The Lancaster Pit of the Universal Colliery at Senghenydd was again the scene of a fearful explosion, in which 435 of our fellow workers have perished—sacrificed to the greed of that butcher, King Capital. Although on the occasion of the last disaster (1901) in this mine, the coroner’s jury found that the mine was not sufficiently watered, and Professor Galloway, the Government Inspector of Mines, reported that the necessary precautions in watering the roadways had not been attended to, yet the mine owners allow conditions to prevail that send to their doom 435 miners.

Every time coal dust has caused a mine explosion the warning has been given, but it has passed unheeded. When the toilers were entombed at West Stanley in 1909, the Government investigators reported that “unless the grave danger which exists at many collieries owing to the pressure of dust is attacked with much greater earnestness than it has been in the past, disasters of a similar nature will occur from time to time.” At Whitehaven in 1910 the inspector proclaimed that “the precautions against the accumulation of coal dust were of a haphazard and unsystematic character,” and he also stated that “the ventilation of the working face was inadequate for the needs of the mine having in view the gassy nature of the coal.” Following upon this the same inspector made this sinister statement to a Press Agency representative :

“Practically every risk which exists could be eliminated if cost were no object.”
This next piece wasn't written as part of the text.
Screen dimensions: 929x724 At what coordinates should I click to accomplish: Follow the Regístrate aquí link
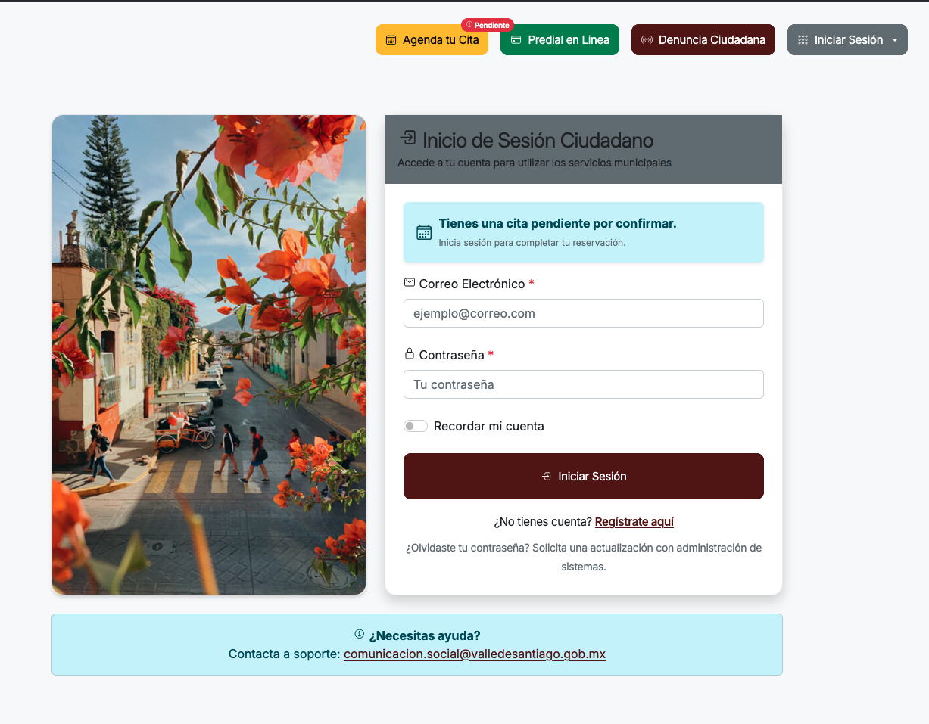click(634, 522)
These burning words could be backed up by plenty of other quotations from leading agents of capitalism, but let these suffice. The plain fact emerges from every disaster that the toilers’ lives are sacrificed to dividends and interest. Mines Acts arc passed, as that of 1911, with special provisions excluding mines which do not “pay” well from adopting precautions. As for the others, the owners please themselves. The Mines Inspectors are so few, and their powers so meagre, that the regulations are broken with impunity. Last August a fire occurred at the Carron Co’s. pit at Cadder, and 22 miners who went down to earn their pittance on Sunday perished. And notwithstanding that the Mines Act of two years previous enjoins every mine to have complete rescue apparatus, the rescue men had to travel forty miles to obtain life-saving apparatus!

[In 1913 the number killed at work was 1,753 out of a total of 1,100,000 miners. In 1962 the number who lost their lives was 256, out of 706,000 employed.]

From the SOCIALIST STANDARD, November, 1913.